Ocorre que esta parada precisa ser feita de forma equilibrada e sem choques bruscos, os quais podem danificar não só os engates mas também os demais componentes do sistema de choque e tração, além de gerar uma instabilidade do conjunto do trem podendo descarrilha-lo. Mas como equilibrar a aplicação de freio já que existem diferentes tipos, pesos e projetos de vagão, cada um provido de uma timoneria específica ?? A resposta para esta dúvida surgiu com as taxas de frenagem que são porcentagens da força aplicada sobre as oito rodas de cada vagão estando este vazio ou carregado.
Observando o esquema das peças da parte mecânica do sistema de freio, vemos que a força que o cilindro faz pela ação do ar comprimido em seu interior, empurra a haste contra as alavancas que vão multiplicando este valor até que as oito sapatas estejam totalmente em contato com a pista de rolamento das rodas, parando o trem por atrito direto.

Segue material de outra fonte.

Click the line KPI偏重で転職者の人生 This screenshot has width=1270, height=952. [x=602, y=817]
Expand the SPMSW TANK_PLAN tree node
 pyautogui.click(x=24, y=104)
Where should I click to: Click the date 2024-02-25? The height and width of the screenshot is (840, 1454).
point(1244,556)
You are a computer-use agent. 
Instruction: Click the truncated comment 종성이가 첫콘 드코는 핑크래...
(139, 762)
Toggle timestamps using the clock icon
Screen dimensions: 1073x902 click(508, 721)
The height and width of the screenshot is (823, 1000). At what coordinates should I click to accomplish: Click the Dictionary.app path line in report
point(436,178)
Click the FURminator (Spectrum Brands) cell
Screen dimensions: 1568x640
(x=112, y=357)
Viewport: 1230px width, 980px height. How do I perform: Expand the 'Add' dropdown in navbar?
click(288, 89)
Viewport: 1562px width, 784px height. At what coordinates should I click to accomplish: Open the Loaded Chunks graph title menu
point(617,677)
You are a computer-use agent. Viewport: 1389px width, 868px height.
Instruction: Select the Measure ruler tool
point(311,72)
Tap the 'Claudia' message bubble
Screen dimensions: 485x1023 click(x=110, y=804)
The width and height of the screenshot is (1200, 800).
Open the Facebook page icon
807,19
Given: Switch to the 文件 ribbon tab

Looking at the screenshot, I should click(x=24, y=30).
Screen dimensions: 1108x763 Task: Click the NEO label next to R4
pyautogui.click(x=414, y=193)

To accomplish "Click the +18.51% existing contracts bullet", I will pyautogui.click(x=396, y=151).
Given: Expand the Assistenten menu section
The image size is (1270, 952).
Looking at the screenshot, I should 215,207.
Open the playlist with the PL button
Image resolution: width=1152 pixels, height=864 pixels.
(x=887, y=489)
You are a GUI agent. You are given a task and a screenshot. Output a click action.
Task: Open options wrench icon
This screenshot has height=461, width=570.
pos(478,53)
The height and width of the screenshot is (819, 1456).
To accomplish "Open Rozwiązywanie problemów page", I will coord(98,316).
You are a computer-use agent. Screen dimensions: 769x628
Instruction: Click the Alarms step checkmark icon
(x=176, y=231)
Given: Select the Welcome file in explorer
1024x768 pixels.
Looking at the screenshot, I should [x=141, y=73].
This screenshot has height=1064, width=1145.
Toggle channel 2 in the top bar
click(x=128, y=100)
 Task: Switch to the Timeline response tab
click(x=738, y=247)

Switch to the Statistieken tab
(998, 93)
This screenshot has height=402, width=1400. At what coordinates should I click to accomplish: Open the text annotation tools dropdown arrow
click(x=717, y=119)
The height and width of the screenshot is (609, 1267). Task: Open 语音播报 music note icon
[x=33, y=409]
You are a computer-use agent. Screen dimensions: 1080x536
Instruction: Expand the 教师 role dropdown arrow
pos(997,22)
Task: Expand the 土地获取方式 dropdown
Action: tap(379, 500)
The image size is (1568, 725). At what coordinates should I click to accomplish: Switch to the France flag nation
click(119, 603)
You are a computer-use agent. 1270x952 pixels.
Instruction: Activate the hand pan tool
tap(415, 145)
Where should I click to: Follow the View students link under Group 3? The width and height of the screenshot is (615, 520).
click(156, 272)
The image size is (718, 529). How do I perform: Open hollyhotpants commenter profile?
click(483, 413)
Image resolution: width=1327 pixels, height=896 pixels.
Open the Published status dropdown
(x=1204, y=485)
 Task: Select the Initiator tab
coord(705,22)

Isto também pode ser escrito de outra forma:
Taxa de Frenagem para Vagão Vazio: Tv = Força de Frenagem sobre as 8 rodas / Tara do vagão
Taxa de Frenagem para Vagão Carregado: Tc = Força de Frenagem sobre as 8 rodas / (Tara do vagão + sua lotação)
De acordo com a norma AAR (Association of American Railroads), as taxas de frenagem devem estar entre os limites de 11% e 13% do peso total sobre trilhos para o vagão carregado e entre 15% e 32% da tara do vagão vazio.
Um vagão de projeto economicamente viável é aquele que possui a menor tara possível para que possa ter a maior lotação possivel lembrando que a capacidade da via permanente não se altera. Assim, buscando sempre a menor tara, facilitada pelos recursos de cálculo estrutural hoje disponíveis, os projetistas ferroviários têm que resolver esta questão de segurança de frenagem nas duas condições de trabalho dos vagões, o que não é fácil. A norma quando indica os limites de taxa, faz referência a uma condição de distância de parada do trem mas ao mesmo tempo fica clara a dificuldade de se obter um sistema de alavancas que venha a atender às duas condições de peso, vazio e carregado, principalmente se considerarmos que as caixas dos vagões podem conter materiais de baixo peso como o alumínio. Além disso, temos o rendimento do sistema que também varia muito em função das articulações ou partes móveis que existem entre tirantes e alavancas, retirando parcela útil de força do sistema.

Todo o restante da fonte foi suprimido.